• Records for the task

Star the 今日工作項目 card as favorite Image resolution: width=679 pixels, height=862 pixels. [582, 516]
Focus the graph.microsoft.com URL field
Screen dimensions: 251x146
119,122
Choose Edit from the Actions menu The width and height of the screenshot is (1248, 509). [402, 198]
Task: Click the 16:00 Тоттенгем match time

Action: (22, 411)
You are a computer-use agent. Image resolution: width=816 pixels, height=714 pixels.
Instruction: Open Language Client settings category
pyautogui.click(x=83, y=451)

==

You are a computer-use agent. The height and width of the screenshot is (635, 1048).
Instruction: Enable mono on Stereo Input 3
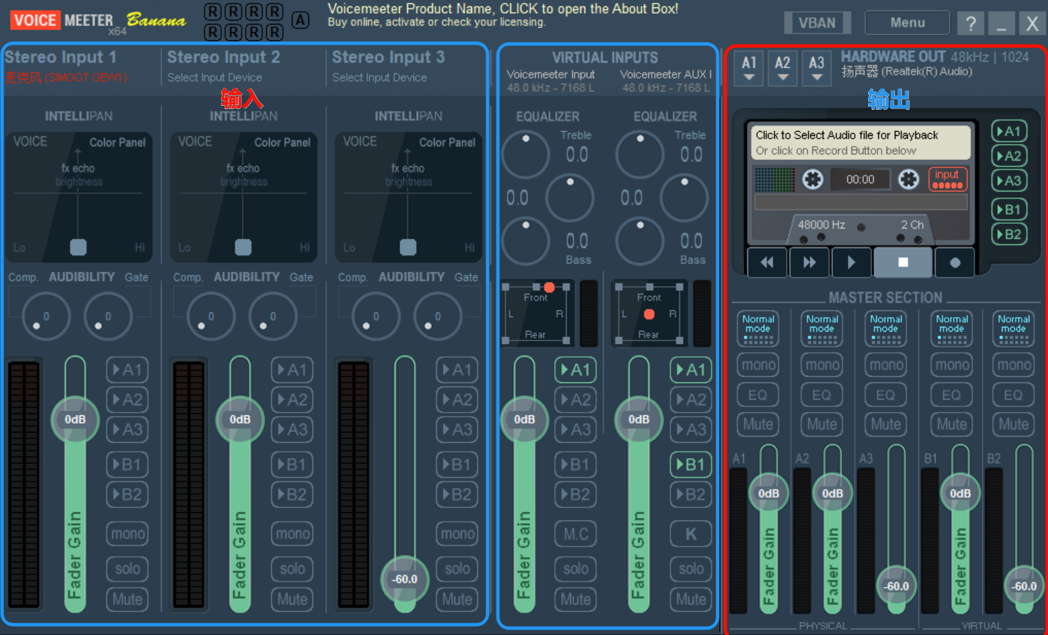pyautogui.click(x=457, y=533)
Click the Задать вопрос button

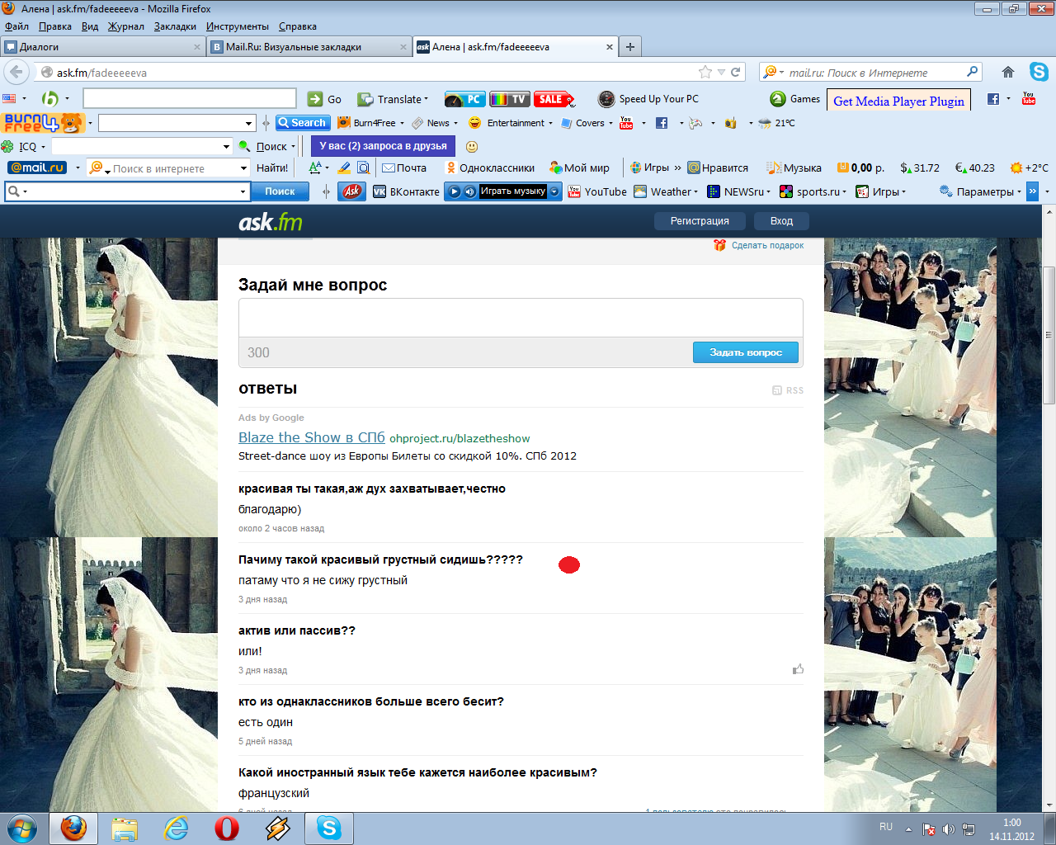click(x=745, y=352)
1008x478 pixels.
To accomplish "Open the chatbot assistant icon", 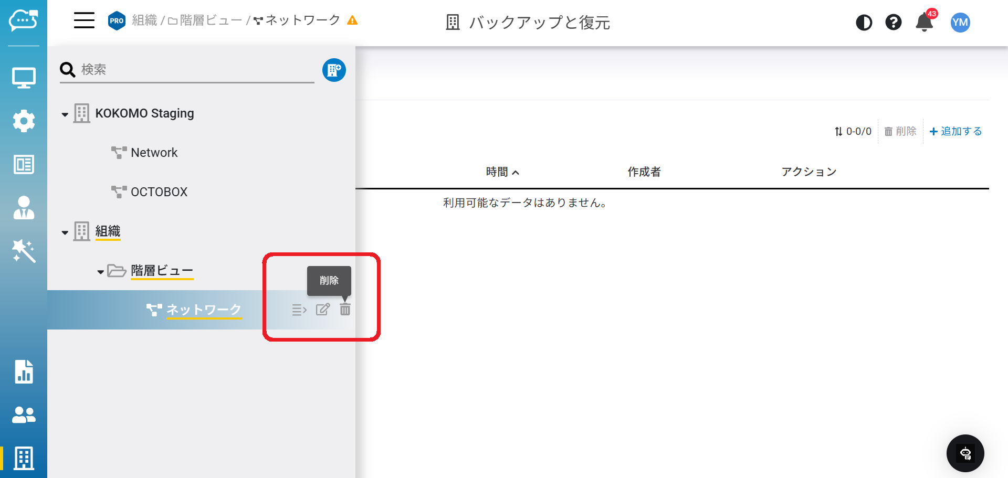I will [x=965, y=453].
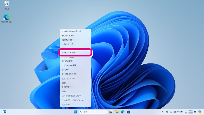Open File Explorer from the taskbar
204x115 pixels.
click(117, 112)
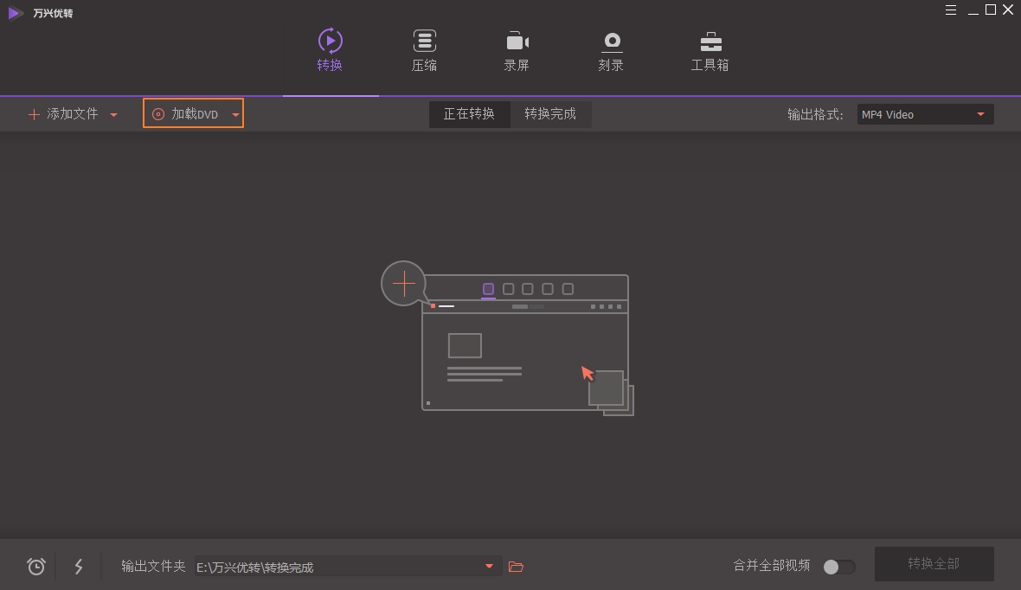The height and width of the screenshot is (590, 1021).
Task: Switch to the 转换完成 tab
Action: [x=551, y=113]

• Your objective
Output the number of lines in the records above that contain the string "agent", and no other text.

• Your response
2